▶ **PROBLEM TO SOLVE**
Find the line with "Task: Click the rising" in the data below. Repeat it and every line after it exactly, but not the pictures.
--- START ---
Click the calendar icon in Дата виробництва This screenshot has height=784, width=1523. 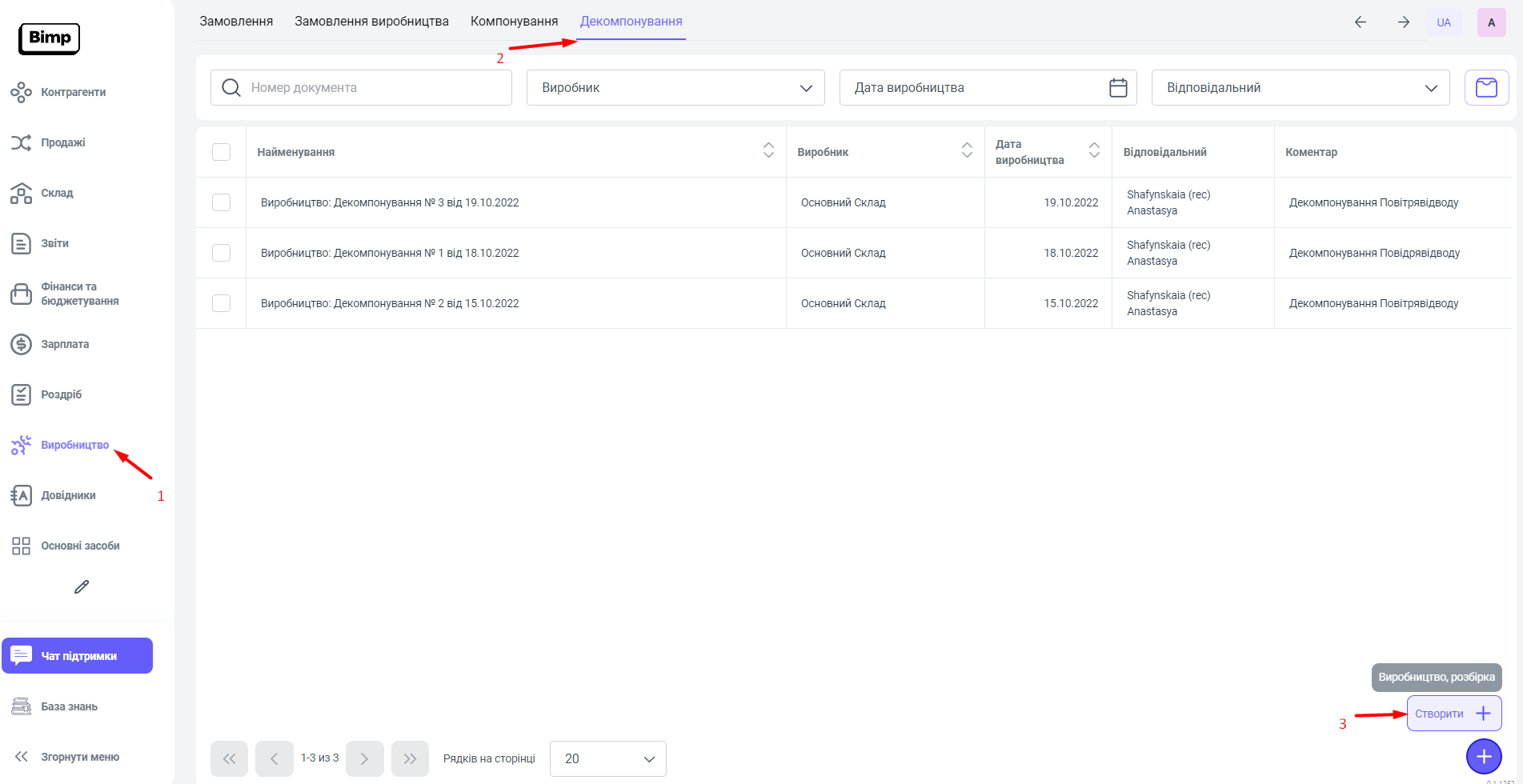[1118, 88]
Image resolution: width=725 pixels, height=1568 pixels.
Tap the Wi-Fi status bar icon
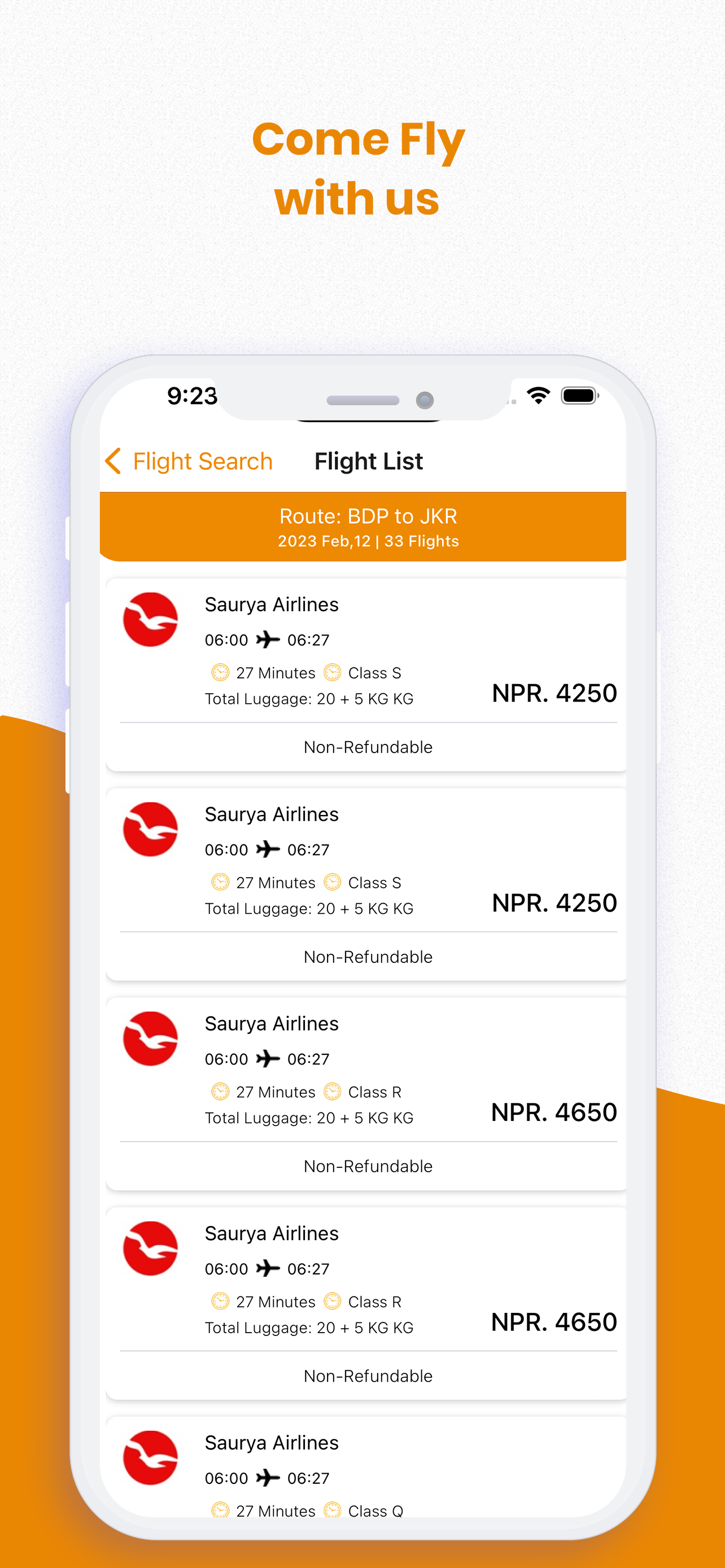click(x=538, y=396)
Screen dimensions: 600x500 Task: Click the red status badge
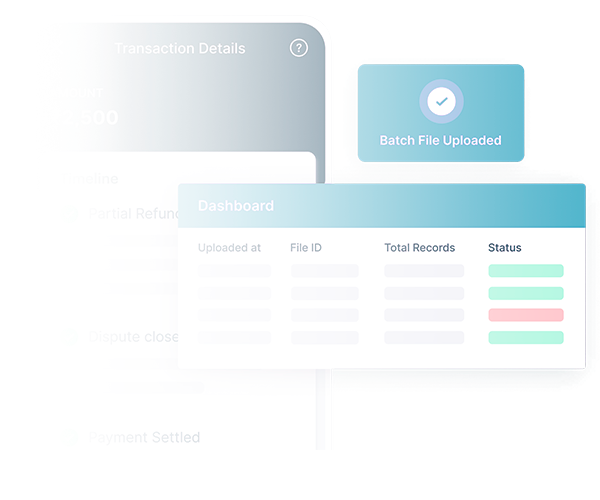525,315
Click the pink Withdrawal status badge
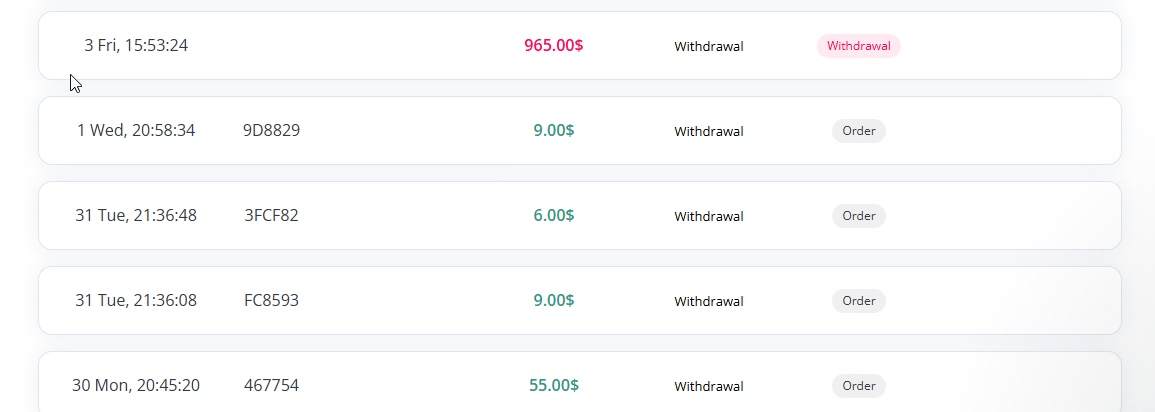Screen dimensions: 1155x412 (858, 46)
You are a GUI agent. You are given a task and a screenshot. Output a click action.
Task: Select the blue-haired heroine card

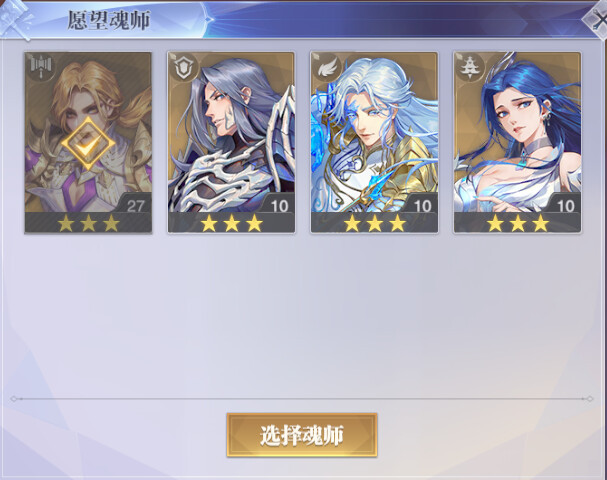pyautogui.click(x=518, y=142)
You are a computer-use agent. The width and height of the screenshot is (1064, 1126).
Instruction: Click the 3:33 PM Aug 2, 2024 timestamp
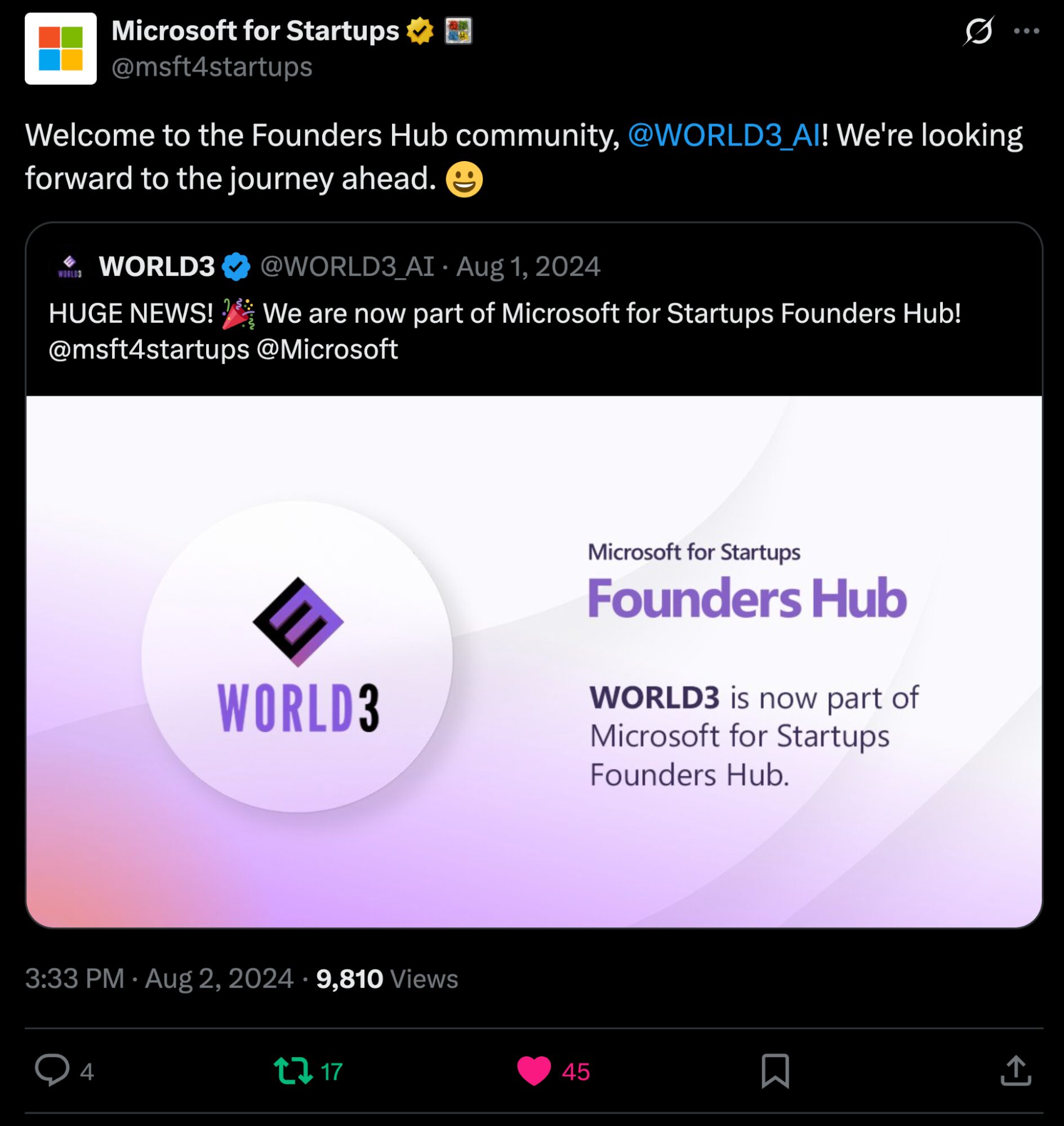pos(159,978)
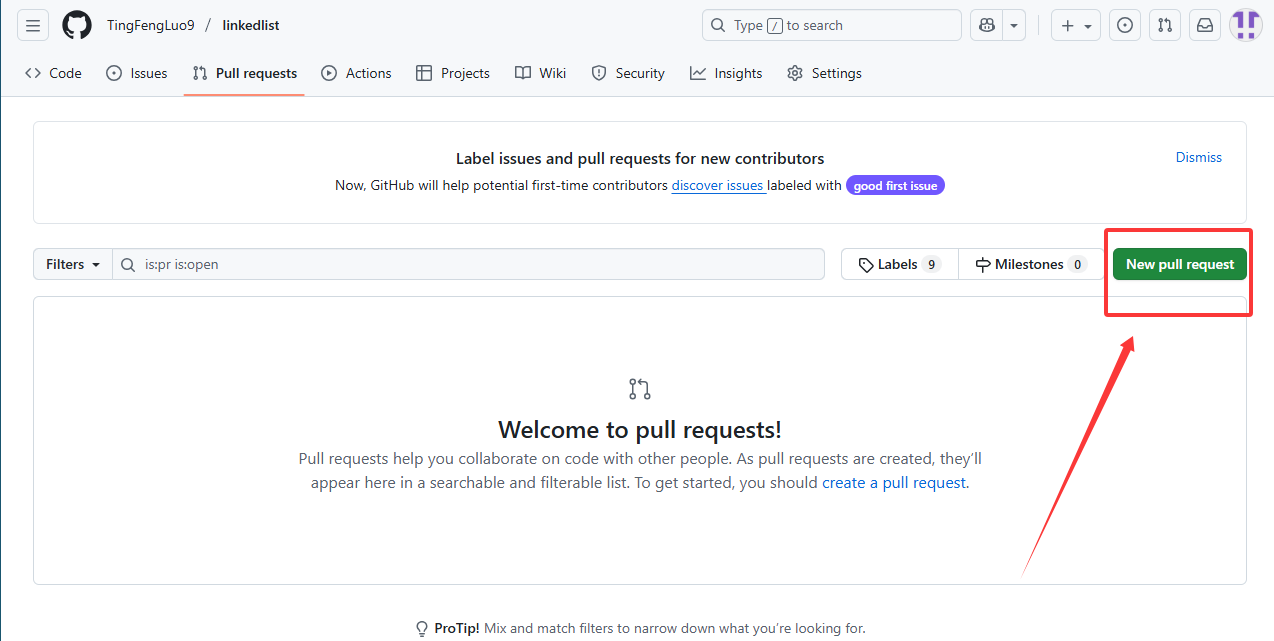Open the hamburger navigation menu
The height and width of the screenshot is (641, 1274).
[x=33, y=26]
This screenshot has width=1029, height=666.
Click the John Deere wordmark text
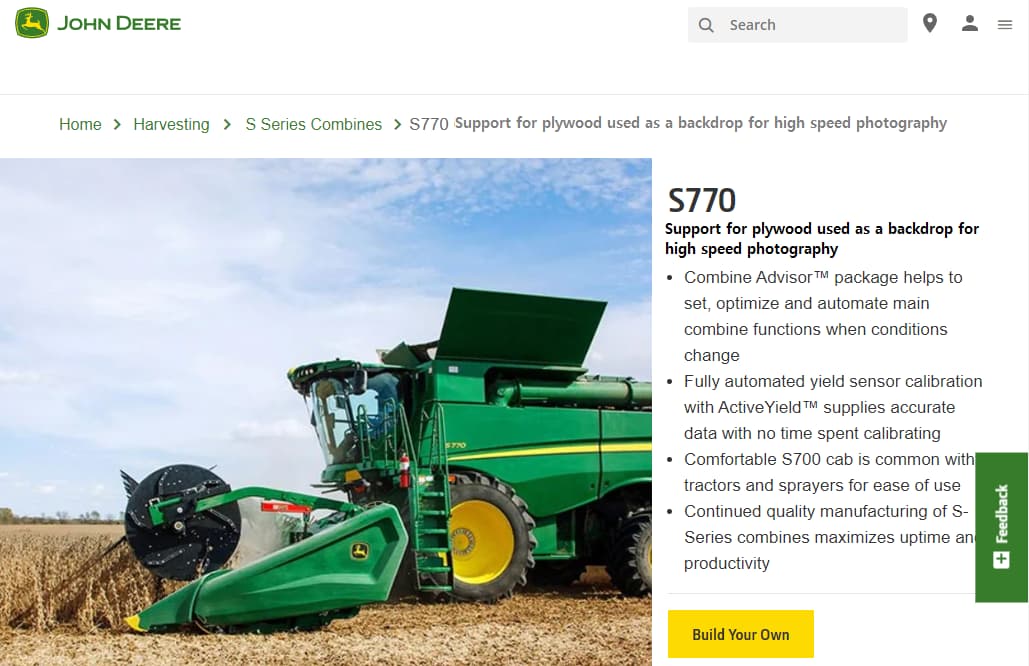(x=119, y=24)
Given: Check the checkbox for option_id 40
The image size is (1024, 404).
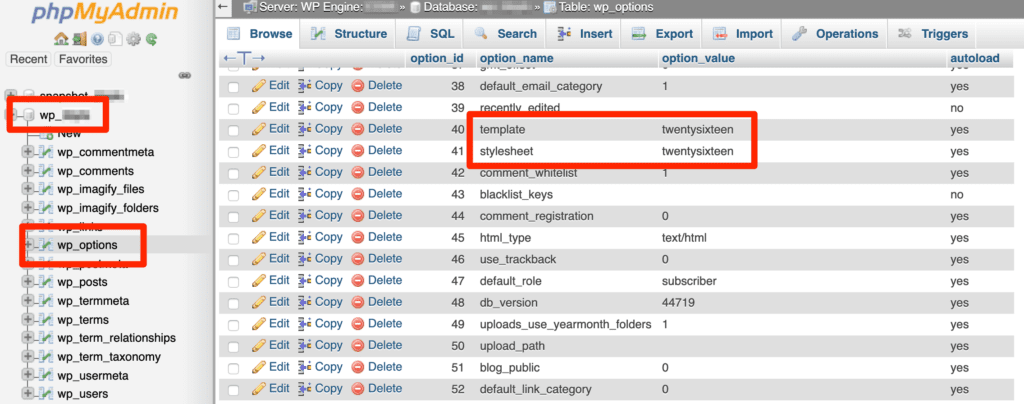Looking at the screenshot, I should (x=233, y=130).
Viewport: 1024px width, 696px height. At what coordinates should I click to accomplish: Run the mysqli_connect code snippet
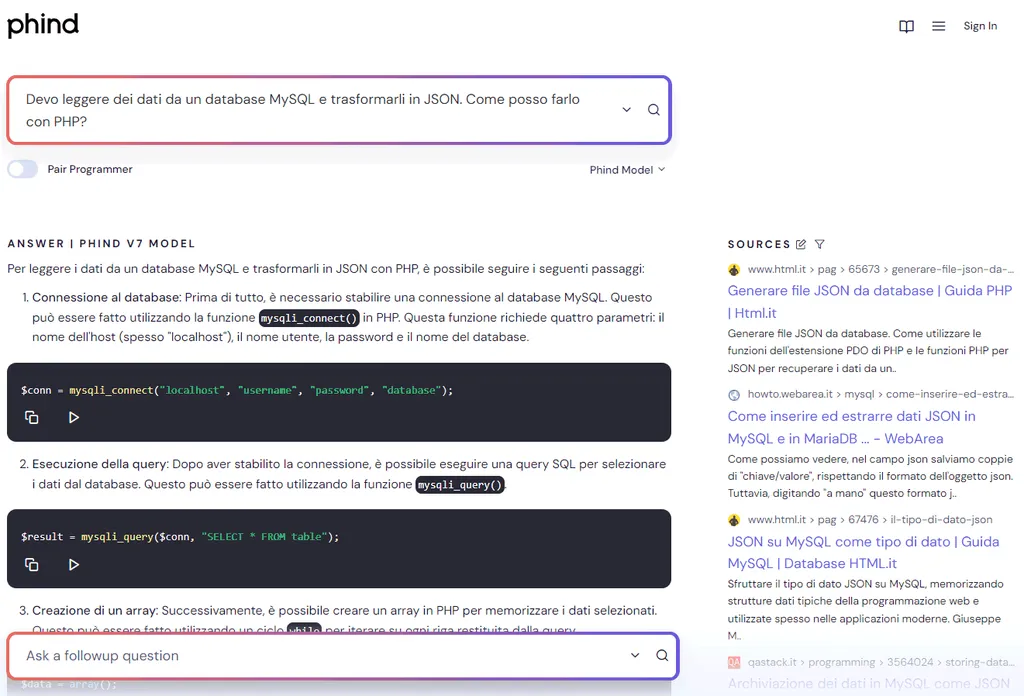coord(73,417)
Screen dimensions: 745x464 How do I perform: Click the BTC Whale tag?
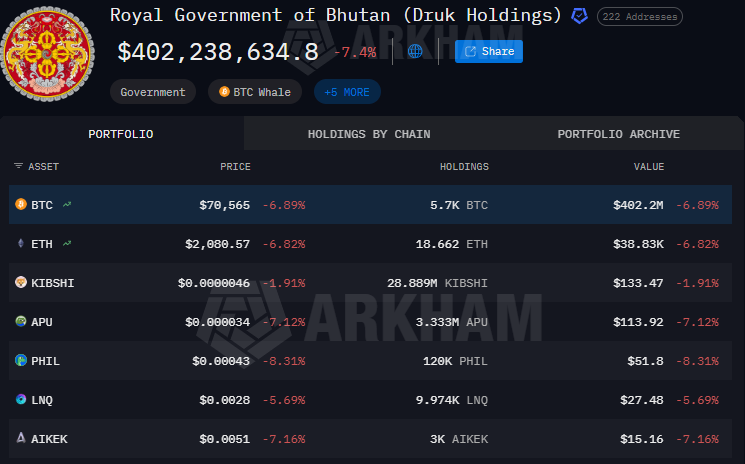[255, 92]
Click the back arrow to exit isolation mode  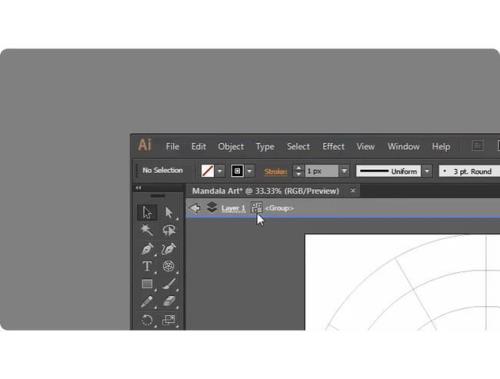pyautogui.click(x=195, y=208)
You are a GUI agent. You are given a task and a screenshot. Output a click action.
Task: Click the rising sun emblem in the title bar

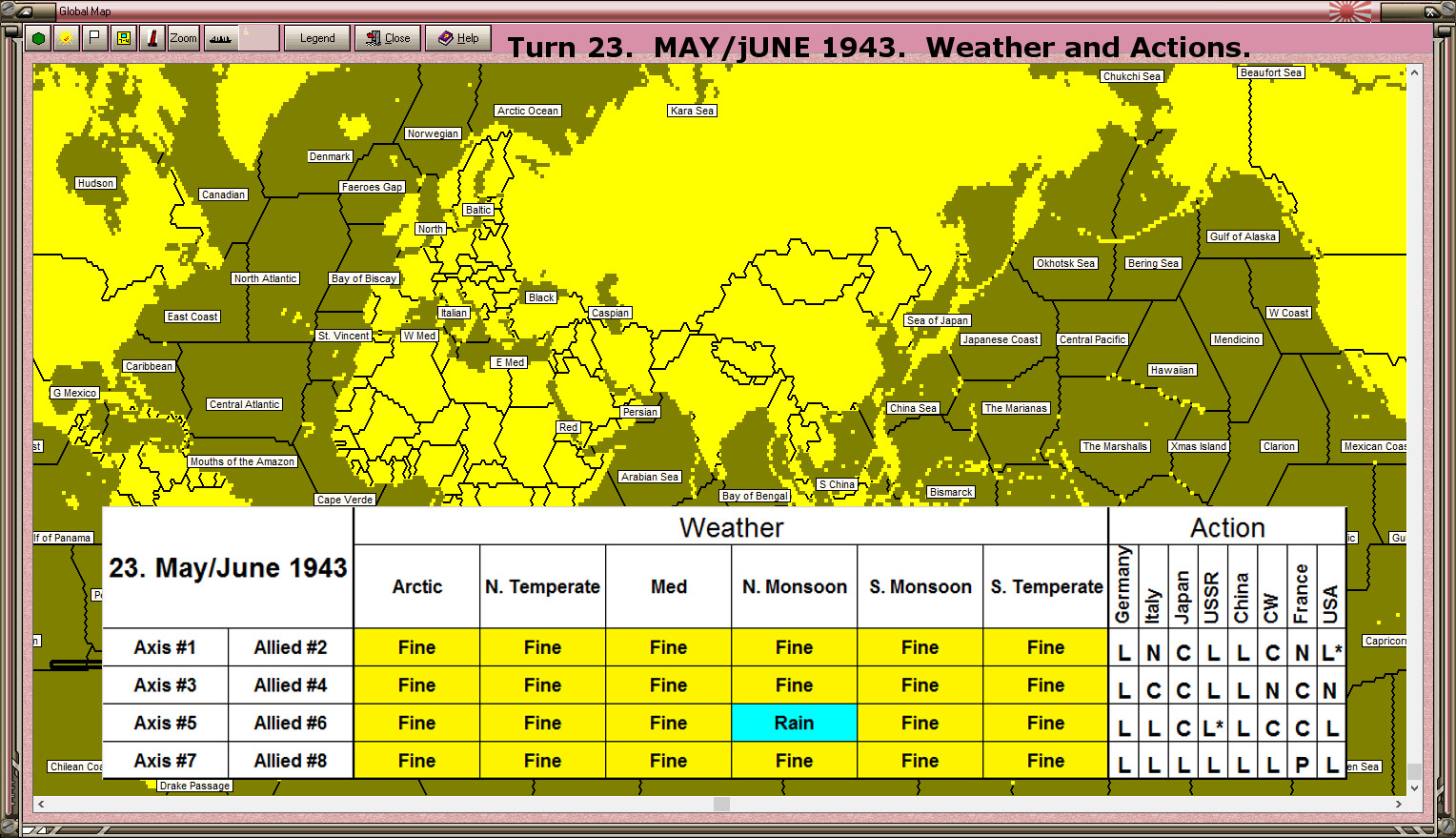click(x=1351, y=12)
--- END ---
▶ **TASK RESPONSE**
Task: Click the rising sun emblem in the title bar

click(x=1351, y=12)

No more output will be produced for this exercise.